It is not difficult to picture the scene – a full Santiago Bernabeu with around 50 per cent of the 80,000 supporters applauding the return of the Jose Mourinho and the other half drowning out the applause with deafening whistles.

He divides opinion everywhere he goes but only at one of his former clubs are the fans torn down the middle. Marca ran a poll of Real Madrid supporters on Thursday as news broke in Spain that third-season syndrome had brought about Mourinho’s departure at Chelsea. Of the 47,000 votes cast, 48 per cent said they would welcome him back while 52 per cent said they would not. Spanish radio station Cadena Cope polled over 7,000 listeners and their results were more decisive with 44 per cent saying he was the solution while 56 per cent preferring the “You must be joking” option.

The comments underneath the online votes were also revealing. There were over 500 of them on Marca’s website and they ranged from those saying his return would make their Christmas, to others threatening to stop supporting the team for as long as he was back at the club.

With Mourinho publically declaring his interest in getting straight back into management yesterday, he is unlikely to lack admirers in Europe, though he does seem to prefer managing in England and is said to have his heart set on taking over at Manchester United.

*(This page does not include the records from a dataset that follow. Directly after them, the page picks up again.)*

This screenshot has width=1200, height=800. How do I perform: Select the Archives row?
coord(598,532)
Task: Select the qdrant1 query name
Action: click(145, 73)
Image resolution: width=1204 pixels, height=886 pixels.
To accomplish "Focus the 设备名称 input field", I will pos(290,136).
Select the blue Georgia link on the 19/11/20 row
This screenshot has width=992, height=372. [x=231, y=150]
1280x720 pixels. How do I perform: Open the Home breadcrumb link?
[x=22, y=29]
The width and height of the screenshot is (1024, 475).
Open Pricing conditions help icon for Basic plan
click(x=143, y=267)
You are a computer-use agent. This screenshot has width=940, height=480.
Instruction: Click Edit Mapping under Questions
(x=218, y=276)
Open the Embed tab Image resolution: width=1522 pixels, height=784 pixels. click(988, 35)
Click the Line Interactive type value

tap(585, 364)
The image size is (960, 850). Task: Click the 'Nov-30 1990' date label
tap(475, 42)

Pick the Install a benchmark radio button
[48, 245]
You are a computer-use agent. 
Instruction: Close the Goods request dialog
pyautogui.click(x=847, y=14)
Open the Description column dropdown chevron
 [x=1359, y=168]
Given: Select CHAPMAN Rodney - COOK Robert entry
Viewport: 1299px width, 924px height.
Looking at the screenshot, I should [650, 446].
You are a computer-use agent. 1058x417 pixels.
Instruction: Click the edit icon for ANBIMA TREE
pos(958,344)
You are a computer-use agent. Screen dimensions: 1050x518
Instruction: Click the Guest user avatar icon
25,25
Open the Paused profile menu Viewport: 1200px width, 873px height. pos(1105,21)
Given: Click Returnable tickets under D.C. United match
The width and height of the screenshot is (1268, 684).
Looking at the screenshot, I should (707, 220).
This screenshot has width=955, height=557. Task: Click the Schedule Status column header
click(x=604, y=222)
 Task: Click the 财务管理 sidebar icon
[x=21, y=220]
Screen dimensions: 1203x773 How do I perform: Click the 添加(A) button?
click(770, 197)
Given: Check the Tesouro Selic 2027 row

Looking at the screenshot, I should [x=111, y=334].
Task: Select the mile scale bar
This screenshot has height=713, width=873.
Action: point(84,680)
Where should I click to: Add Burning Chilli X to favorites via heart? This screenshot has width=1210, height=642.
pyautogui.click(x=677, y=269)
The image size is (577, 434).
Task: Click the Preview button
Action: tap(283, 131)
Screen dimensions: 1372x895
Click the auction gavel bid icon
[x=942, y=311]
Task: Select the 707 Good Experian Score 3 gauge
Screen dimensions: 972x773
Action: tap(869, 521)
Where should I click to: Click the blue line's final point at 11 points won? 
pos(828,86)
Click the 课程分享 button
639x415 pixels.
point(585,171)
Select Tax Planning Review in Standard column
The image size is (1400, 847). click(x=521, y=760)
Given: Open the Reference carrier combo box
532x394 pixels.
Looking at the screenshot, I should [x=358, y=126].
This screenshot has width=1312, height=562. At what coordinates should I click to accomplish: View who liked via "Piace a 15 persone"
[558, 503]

At another of his former clubs, Internazionale, there would be no division of loyalties among supporters. The last time they saw Mourinho he was holding their first European Cup for 45 years – how could they not welcome him with open arms? The life-size cardboard cut-out of himself he kept in his office in subsequent jobs at Madrid and Chelsea was from his days in Italy.

But Roberto Mancini has the team on top of Serie A and there is no good reason for making a change. Massimo Moratti, who cried tears of joy when Mourinho finally gave him the trophy his years of investment had worked towards, is no longer at the club – giving up his honorary president title last year and selling the club to Erick Thohir, an Indonesia businessman, in 2013. Elsewhere in Italy, Roma have approached him and been turned down.

France is virgin territory for Mourinho. The finances are there at Paris Saint-Germain to mount a serious Champions League challenge but there are reservations at the club about his confrontational style. He was once the man every player wanted to play for, but would his arrival now derail any attempts to sign Cristiano Ronaldo or Eden Hazard?

Ronaldo is part of a Madrid dressing room that would certainly be largely against his return. Pepe and Sergio Ramos were also embroiled in the civil war that engulfed the club in his final season and although Mourinho’s playing style would suit Gareth Bale, the Welshman wants Rafa Benitez to stay and succeed.

The field is narrowing. Clubs who want to make long-term appointments and make only positive sporting headlines are put off by Mourinho’s record of never having completed a fourth season or even made it to a third without dressing- room troubles. But from that narrowing field there will still be one club who can imagine the trophies ahead and think: “We’ll worry about the trouble when it comes”.